The development and growth of the alfalfa weevil are heavily dependent on temperature. The lower developmental threshold for alfalfa weevil growth is 8.9°C. With this in mind, alfalfa weevil oviposition can occur before those lower thresholds, but ultimately varies among location. In the Northern United States, adults typically lay their eggs in the spring. In the southern U.S., alfalfa weevil may overwinter as eggs (Pellissier et al. 2017). Understanding how alfalfa weevil stage and insecticide application timing align can help managers decide on insecticide application logistics. In addition, preharvest and pregrazing intervals indicated on the product label contribute to this decision making. Finally, residual activity and subsequent impact on both pest and beneficial insects varies according to active ingredient (Roubos et al. 2014) and other variables such as temperature, precipitation, cloud cover, and plant biomass (Lyons and Hageman 2021).

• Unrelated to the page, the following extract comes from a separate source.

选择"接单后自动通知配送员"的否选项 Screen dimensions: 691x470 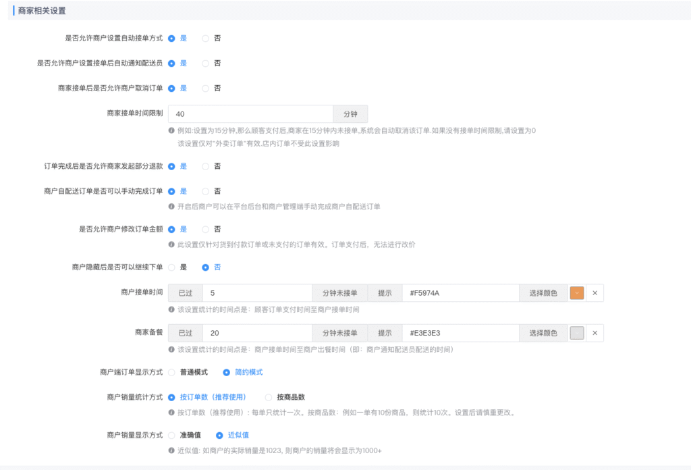coord(205,63)
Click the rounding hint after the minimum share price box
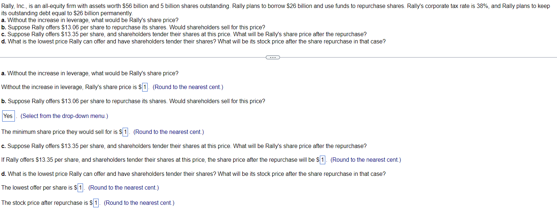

Alfalfa, a perennial nitrogen-fixing plant, offers a hospitable environment for a diversity of arthropods (reviewed in González del Portillo et al. 2022). Beyond alfalfa weevil, pests of importance in our region include aphids (Hemiptera: Aphididae), grasshoppers (Orthoptera: Acrididae), and Lygus bugs (Hemiptera: Miridae). Aphid thresholds vary according to the species, and aphid density can also promote abundance of generalist predators or support parasitoid wasps that provision aphid honeydew (Elliott et al. 2002, Rand and Lundgren 2019). In Wyoming, grasshoppers can be occasionally problematic (Jabbour and Noy 2017). Lygus bugs are primarily insect pests of alfalfa seed production due to their preferential feeding on flowers and young seeds but occur in forage systems (Jabbour and Noy 2020). Lastly, clover root curculio Sitona hispidulus (Fab.) (Coleoptera: Curculionidae) is an emerging pest of alfalfa in our region. Larvae feed on the root systems, however, there is no current information on the relationship of clover root curculio densities and root damage and economic thresholds (Rim et al. 2019).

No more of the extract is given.